Before my son was born, I had heard about this thing called the love a mom has for a son. I knew by then how intensely I loved my daughter. How would it be possible to love another child in the same way, especially a boy? I discovered that my love for my son was not the same as my love for my daughter, but it was just as intense. Like my love for her, it has grown, from my first positive pregnancy test to his cry of life in the delivery room to his current toddler self. I can't imagine loving anyone more.

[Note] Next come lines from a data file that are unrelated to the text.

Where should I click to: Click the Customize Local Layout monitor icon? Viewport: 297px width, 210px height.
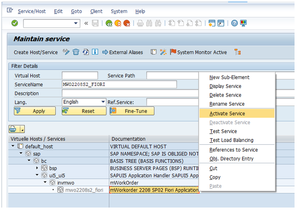[243, 23]
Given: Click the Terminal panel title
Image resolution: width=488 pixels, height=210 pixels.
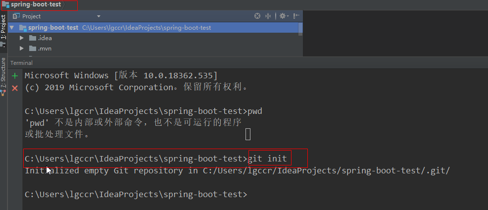Looking at the screenshot, I should point(21,63).
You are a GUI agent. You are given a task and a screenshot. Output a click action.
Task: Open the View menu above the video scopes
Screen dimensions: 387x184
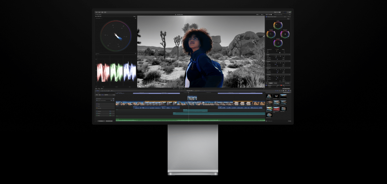(x=134, y=16)
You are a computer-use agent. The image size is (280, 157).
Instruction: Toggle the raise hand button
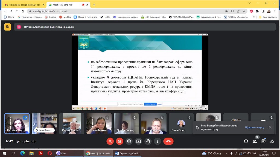pos(148,141)
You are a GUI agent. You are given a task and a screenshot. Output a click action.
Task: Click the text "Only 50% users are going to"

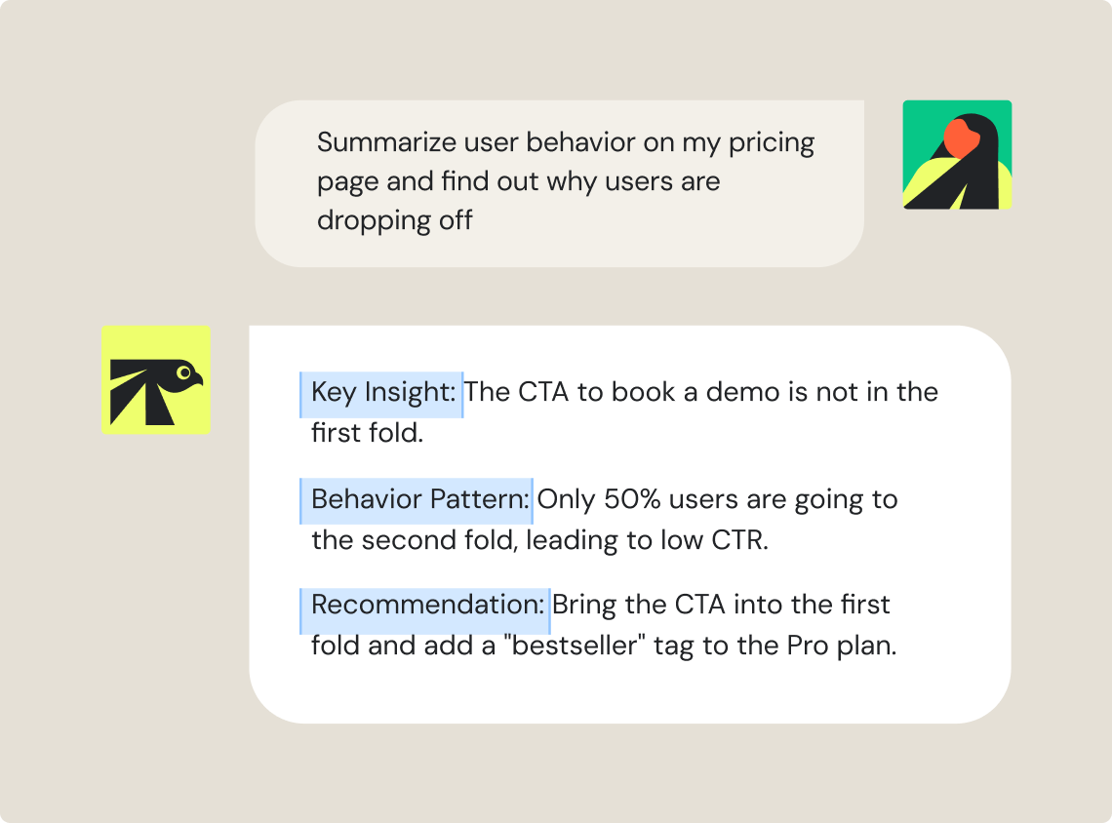pos(717,500)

Between the births of my daughter and my son, I learned about a different kind of mother's love. It is the love a mother has for a child who has not taken a breath, or will not take another, on this Earth. A love for a child taken to Heaven from either the womb or from the cradle of infancy. It is a love that has begun to blossom, only to be paused mid-growth. It is a love that will never kiss away a skinned knee, or chase nightmares back into the closet, or read a favorite bedtime story for the hundredth time. It is a love on hold this side of Heaven.
It is a love I learned from my in-between children. My Naomi, my Kyria, and my Jordan. Three babes I carried in my womb for a too-brief time before they were ushered into Heaven. My love for them is no less intense than for the children I am allowed to mother everyday, but it is a love that has no obvious outlet, no natural opportunity for expression. Instead, it is a love that finds its manifestation in our ministry to other bereaved parents, in the memorial items our support group makes for local hospitals, in the comments left on forums for other moms new to this journey. The love I would have poured out on my children, God has allowed me to pour out on others, fellow sojourners in the world of Loss. And as I have, I have experienced the intense fulfillment of a mother's love for her children, as well as the amazing satisfaction of a daughter carried by the love of her Heavenly Father.
Before my children were born, I had heard about this thing called love.